The 11-times capped Ireland international, who played at the 2015 Rugby World Cup, was speaking on The Rugby Pod.
“I always found when the couple of games I did play, the big games, the Romania’s, the Georgia’s, the North American teams, the whole anthem situation is very, very strange,” he said.
“I actually look at other home nations in the Six Nations very enviously. You watch the Welsh belt out their anthem, I don’t think it’s their official anthem, and you see the same in Scotland and you think ‘this is class’ and Ireland is just not like that.”
Cave, who has made 215 appearances for Ulster tried to explain further.
“It’s a complicated issue, people from south of the border, they think their anthem of Ireland is Ahmran na bhFiann, the soldiers song, so they sort of think why is this ‘Ireland’s Call’ being played, it’s just a made up song. So I always respected the players from south of the border who would sing ‘Ireland’s Call’ because I felt they were, by doing that, were including the Northern boys.”
Cave also revealed that some players weren’t keen to sing ‘Ireland’s Call’ and praised the likes of John Hayes who’s emotional rendition before Ireland took on England at Croke Park in the 2007 Six Nations left an impression.
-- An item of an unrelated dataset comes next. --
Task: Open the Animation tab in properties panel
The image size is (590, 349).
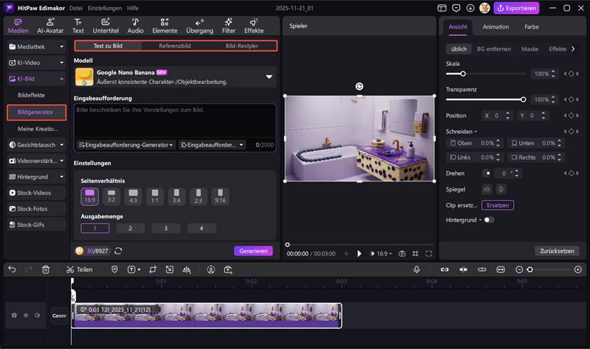Action: tap(495, 27)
“Big John Hayes belted it out at Croke Park and the tears came. And that came across in that documentary. God Save the Queen being played at Croke Park was a very emotional thing and people were worried there was going to be boos. Because when you go and watch the Northern Ireland soccer team it’s God Save the Queen”
Cave also says the recent Brian O’Driscoll documentary, ‘Shoulder to Shoulder’ on BT Sport was an eye-opener for him.
“It actually made me realise how weird the whole thing is. When the people were speaking, the lambeg drum and saying they were proud Irishmen, but they were British and it seems weird and you can see Drico’s (Brian O’Driscoll) face, he’s going ‘what are they talking about’.
“That’s just normal, that’s just how it is. It was interesting for me to see it from outside. Lots of people there would bang the lambeg drug and have the Union flag and wear the Orange Order gear and then they’d happily support Ireland and they’re standing at the Aviva Stadium when Amhran na bhFiann is being played. It is very weird, but when you’re in it and it’s what you’re used to, it just doesn’t seem that weird to me.”